I've started responding before I fully considered what you already have
achieved, but decided against editing the comments I've already written
since they could be useful to others.  I hope you don't mind.

On Wed, Jun 27, 2007 at 09:05:27PM +0000, Brian Smith wrote:
> I am working on cracking the LM hashes that I have dumped from several Windows servers as part of a penetration test and would like to see if I am using the best method.

How many hashes total, if you don't mind?  In fact, more importantly,
how many hash halves does JtR load when you run it on all the files at
once?  The reason I ask is that JtR may be a better choice than rainbow
tables based cracking for large numbers of LM hashes to crack (as well
as for simple passwords).

(Dirk - your comment was appropriate, but please try to avoid
overquoting next time you post.  You didn't need to have the entire
Brian's posting quoted for your one-line response.)

> I have already cracked on 14 character password from this file and am assuming that the password that I'm working on is also 14 characters.

Oh, so that's just four halves with two already cracked.  You do realize
that you get much better performance by running JtR on all of your
hashes at once rather than sequentially, right?  So if you still have
any uncracked LM hashes, you should have them loaded along with this one
you're "working on" now.

> 2. I have the large password list from Openwall and have already run this against the hashes, along with letting it brute force for 5 days at roughly 3,100K c/s.

3.1M c/s sounds quite low for LM hashes and modern CPUs.  What version
and build of JtR are you using?  Did you not forget to build for SSE2,
MMX, or AltiVec if your CPU is capable of these?  What CPU and clock
rate is that?  You can be getting closer to 10M c/s with "john --test
--format=LM" and more than that when cracking multiple hashes (effective
rate for {candidate password, hash half} combinations).

Anyway, even at this low rate it'd take JtR just 28 days to exhaustively
search the printable US-ASCII space against your hashes.  If you build
JtR more optimally and/or run it on a faster CPU, this can be done in 1-2
weeks worst case.

> 3. I obtained the first part of the hash which contains letters, numbers, and a '.'.

Oh, so you only have the second half left.  Fine.

> 4. Using this information, I have settled on the following approach to finish my cracking
>     a. Using the incrementail crack mode 'alnum', I added the extra characters "!@$.' with the Extras = command in the john.conf
>     b.
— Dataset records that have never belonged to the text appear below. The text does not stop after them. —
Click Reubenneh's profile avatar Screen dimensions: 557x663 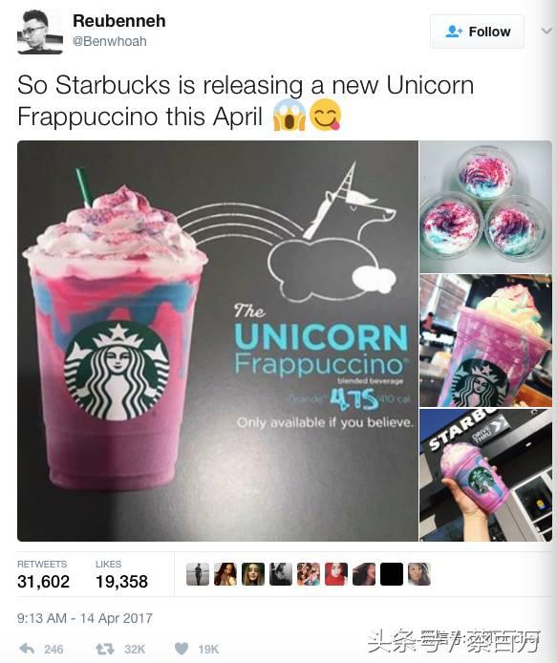pyautogui.click(x=40, y=32)
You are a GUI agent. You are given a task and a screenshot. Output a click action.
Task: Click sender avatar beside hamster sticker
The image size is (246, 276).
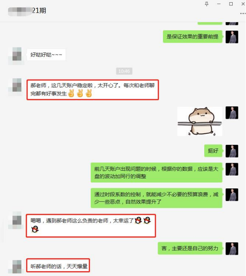[x=232, y=112]
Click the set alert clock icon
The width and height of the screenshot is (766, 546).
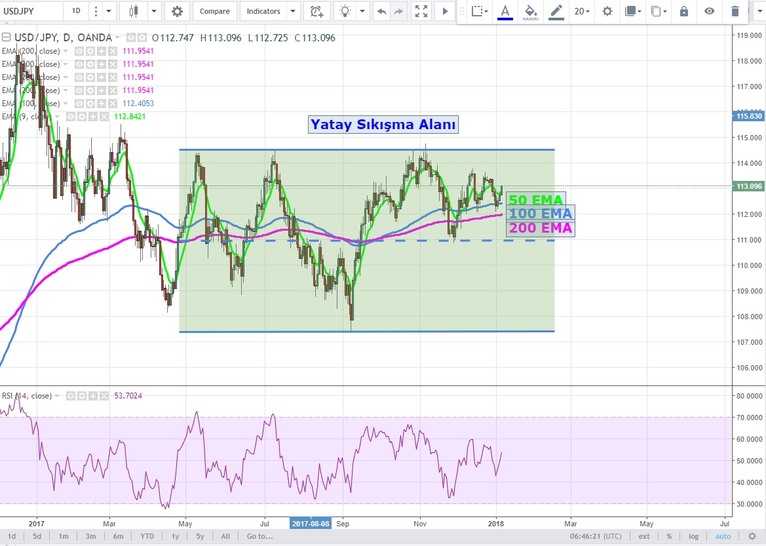tap(317, 11)
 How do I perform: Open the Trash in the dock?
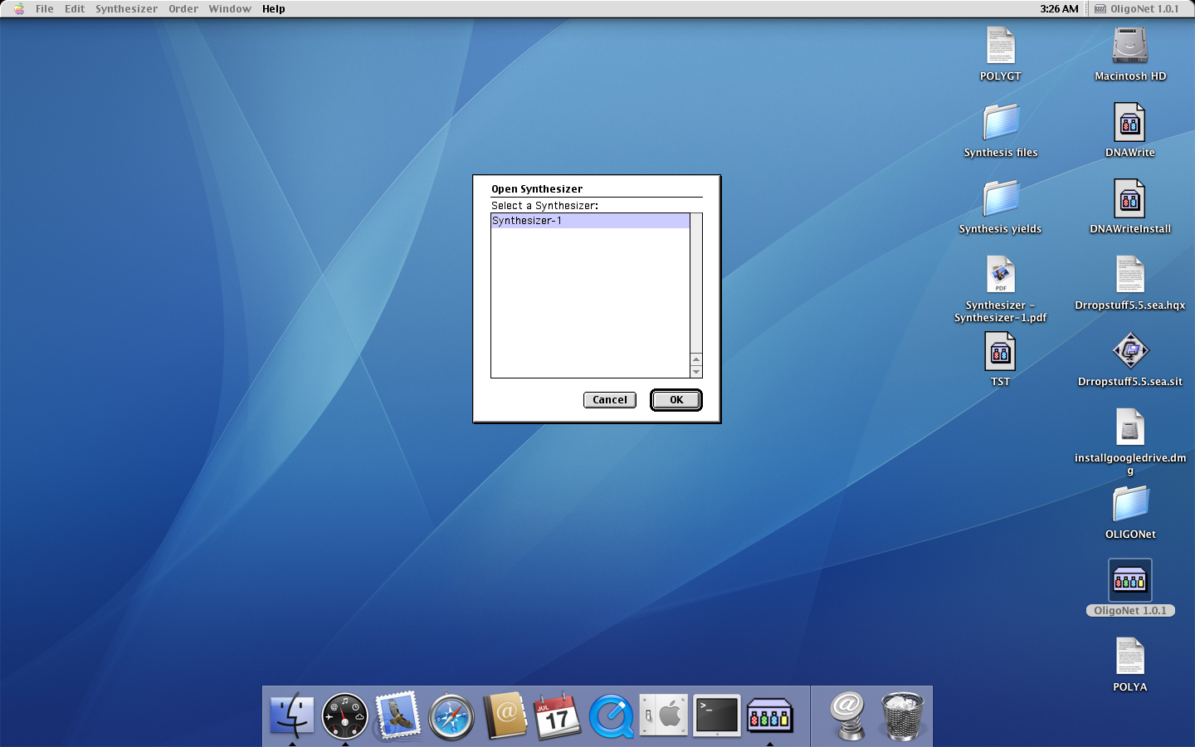(901, 715)
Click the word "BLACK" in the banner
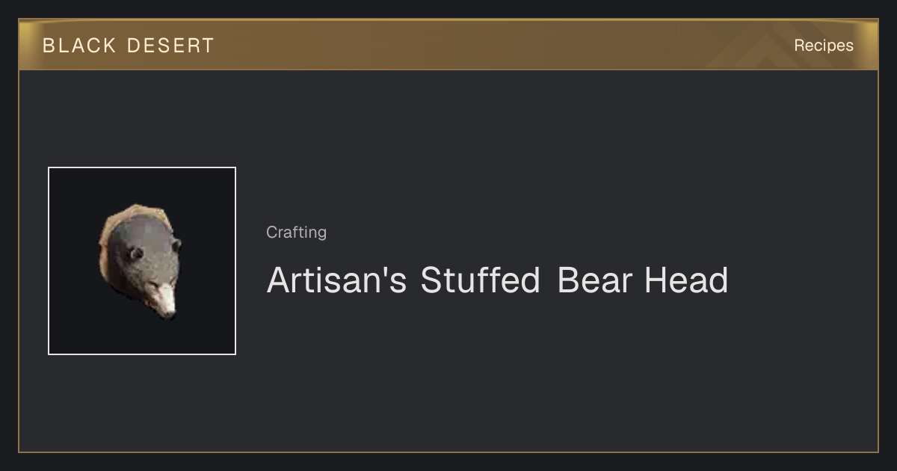This screenshot has height=471, width=897. click(79, 46)
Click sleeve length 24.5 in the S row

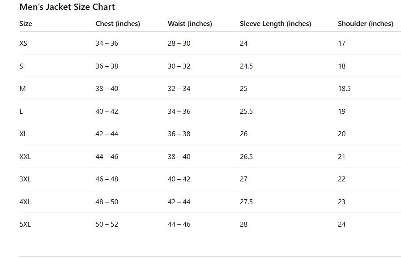point(246,66)
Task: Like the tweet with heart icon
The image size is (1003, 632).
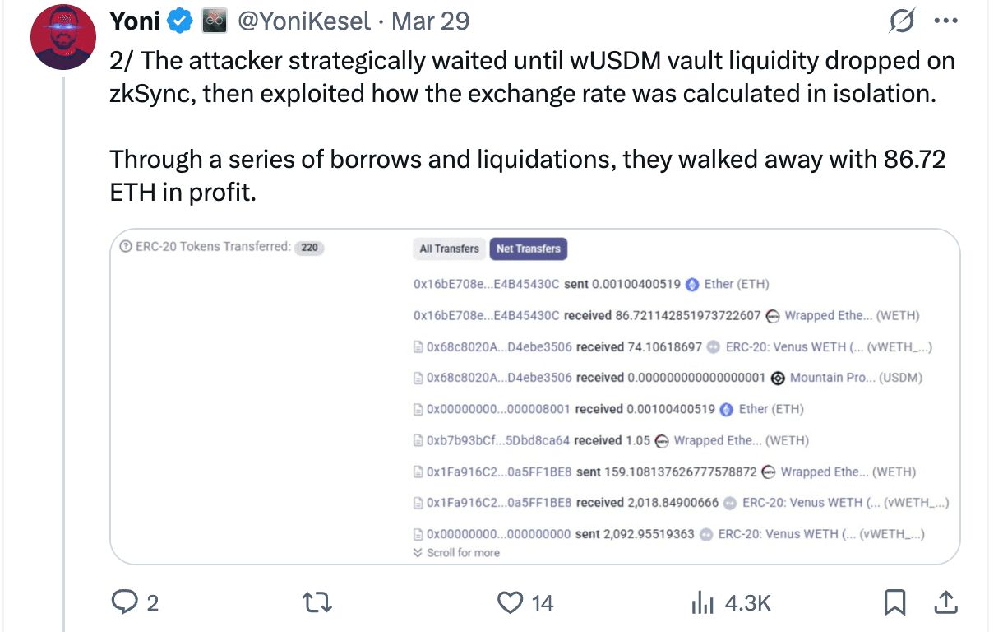Action: [x=511, y=603]
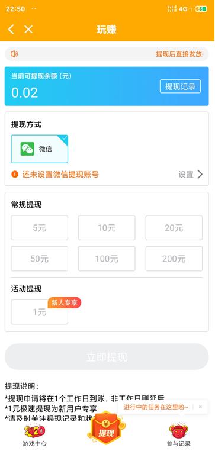Screen dimensions: 215x451
Task: Close the page with the X icon
Action: click(28, 30)
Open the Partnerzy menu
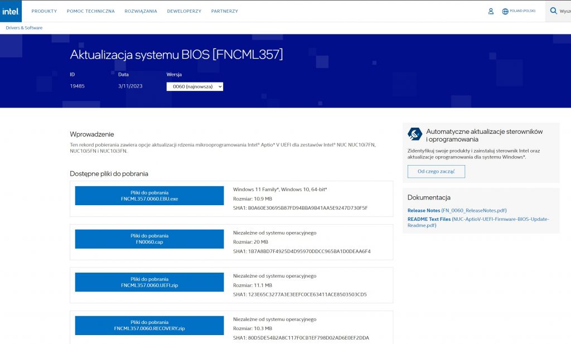The width and height of the screenshot is (571, 344). point(224,11)
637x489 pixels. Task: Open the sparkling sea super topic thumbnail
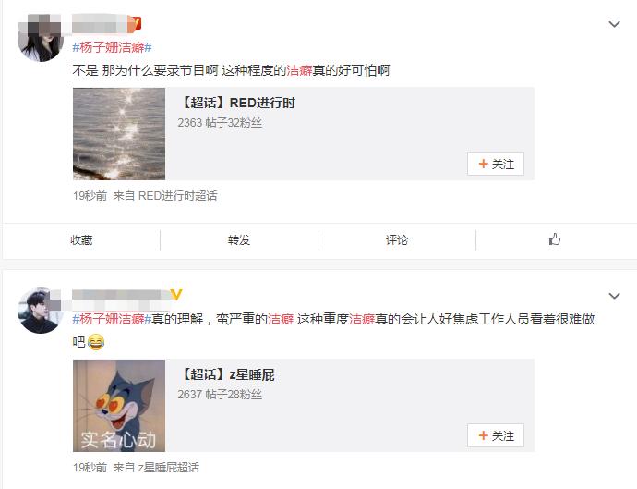[x=119, y=134]
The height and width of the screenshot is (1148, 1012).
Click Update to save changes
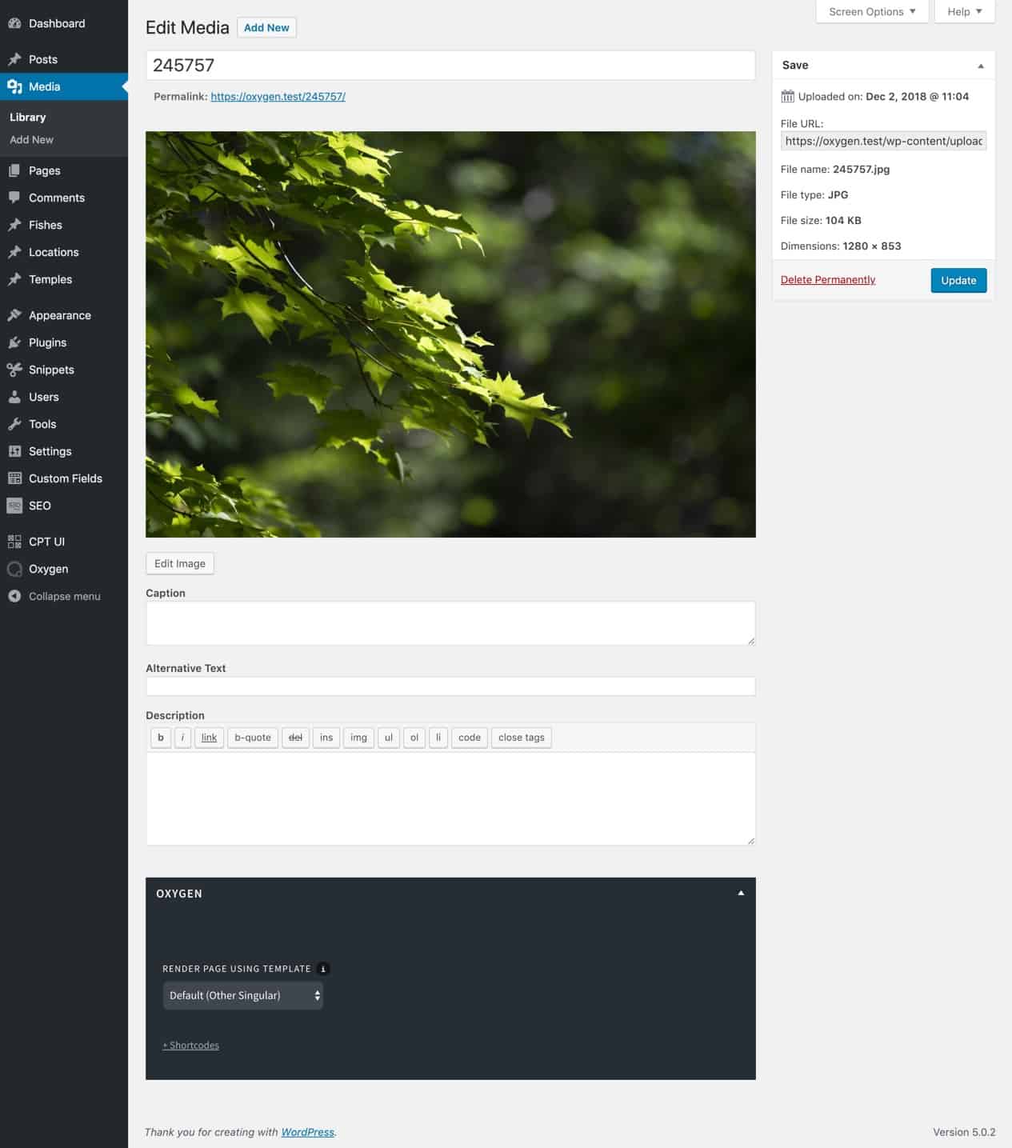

I have increased the total number of characters to 40 and specified a min and max length of 7 in the john.conf for the alnum set
>     c. I have repeated 'b' on another machine and specfiied a min and max of 6.
> 5. I have calculated that for the 7 length, it should take roughly 14 hours for the total set.  Is this correct?

Yes, and the second machine should be done in under half an hour at the
same c/s rate.

> 6. If this does not yield results, is there a good way to add extra characters to my already modified alnum set?  Will John remember what it already tried and only try new combinations?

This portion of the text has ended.